今年の7月は気象観測史上もっとも暖かい7月

WA州北部からNSW州にかけての大陸北部

 気象庁(BoM)は、2017年7月は、オーストラリア気象観測史上もっとも暖かい7月になったと発表した。

 ABC放送(電子版)が伝えた。

 BoMのデビッド・クロック予報官は、「この7月の全国平均気温は、7月としては100年を超える気象観測記録史上もっとも高温になった。中でも気温の高かったのはWA州北部から、NT、QLD州、NSW州にかけての大陸北部だった。この7月は特に大陸東部では高気圧の峰が停滞し、何日、何週間も続けて晴れの日が続き、暖かい空気の塊が居座り続けた。

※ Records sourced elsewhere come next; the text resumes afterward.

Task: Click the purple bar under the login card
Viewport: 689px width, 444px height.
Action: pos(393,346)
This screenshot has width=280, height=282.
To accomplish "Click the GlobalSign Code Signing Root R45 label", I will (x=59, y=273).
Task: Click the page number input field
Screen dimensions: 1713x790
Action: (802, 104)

内陸部は海洋の冷却作用が届かないため高温になりやすいが、この7月は特に大陸北部で異常高温が続いた。この7月のQLD州全域で最高気温、最低気温ともに記録的な暖かさだった。また、州の一部は異常乾燥状態が続いた」と発表している。

 さらに、「大陸上の高気圧のため、寒冷前線がVIC州からNSW州に移動できず、そのために高温が続く結果になった」と語っている。

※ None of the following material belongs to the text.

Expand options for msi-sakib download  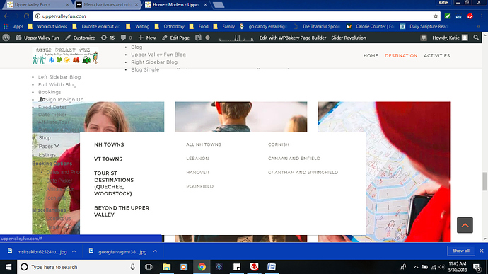(74, 251)
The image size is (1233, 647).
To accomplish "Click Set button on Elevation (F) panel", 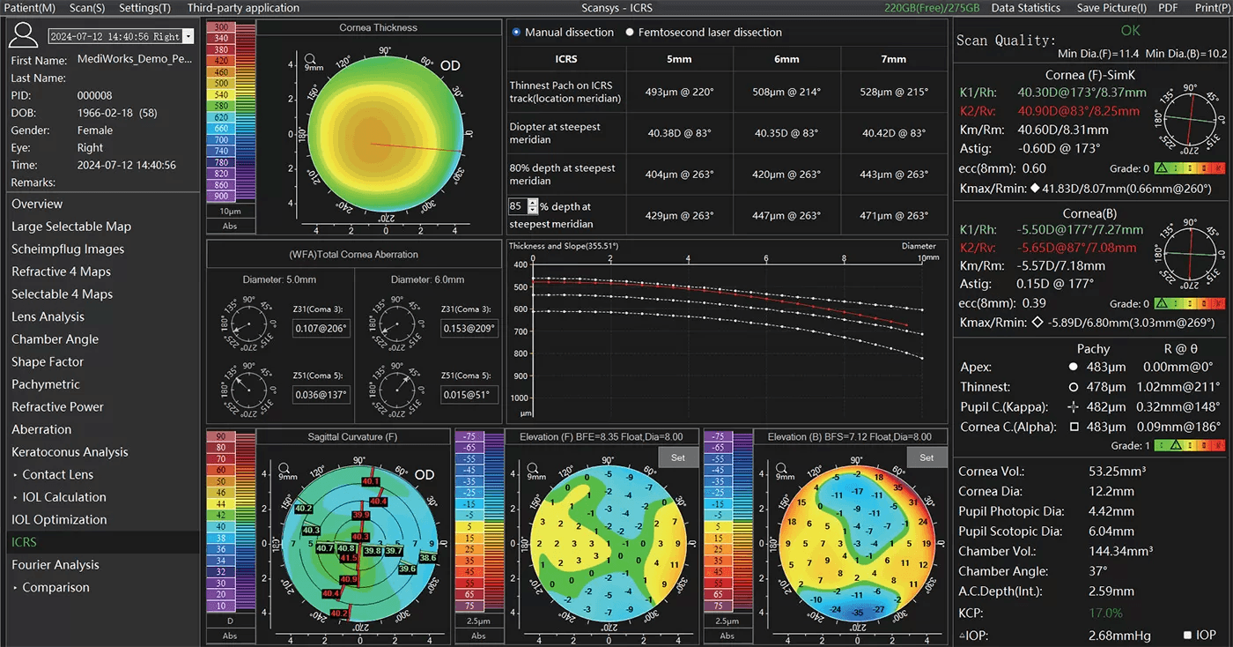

 また、BoMの気象学者、グレッグ・ブラウニング氏は、「この暖かさは、地球温暖化によって地表全体が暖かくなってきているしるしでもある。その気温上昇が毎月の気温記録でも恒常的に見られる」と語っている。

 北部準州では、最高気温が例年平均を3度上回り、ダーウィンでは夜間気温が摂氏20度を下ったのは6夜しかなかった。7月の例年平均は摂氏18.5度だからかなり暖かい7月になったことは明らかだ。

 NSW州は、6月7月の雨量が1910年の観測記録史上最低10%に入っている。

 先週発行されたNature Climate Changeに掲載された研究論文によると、地球温暖化がパリの気候サミットで合意された目標の1.5度以内に収まった場合でも高温乾燥気候の日が増える見込みになっている。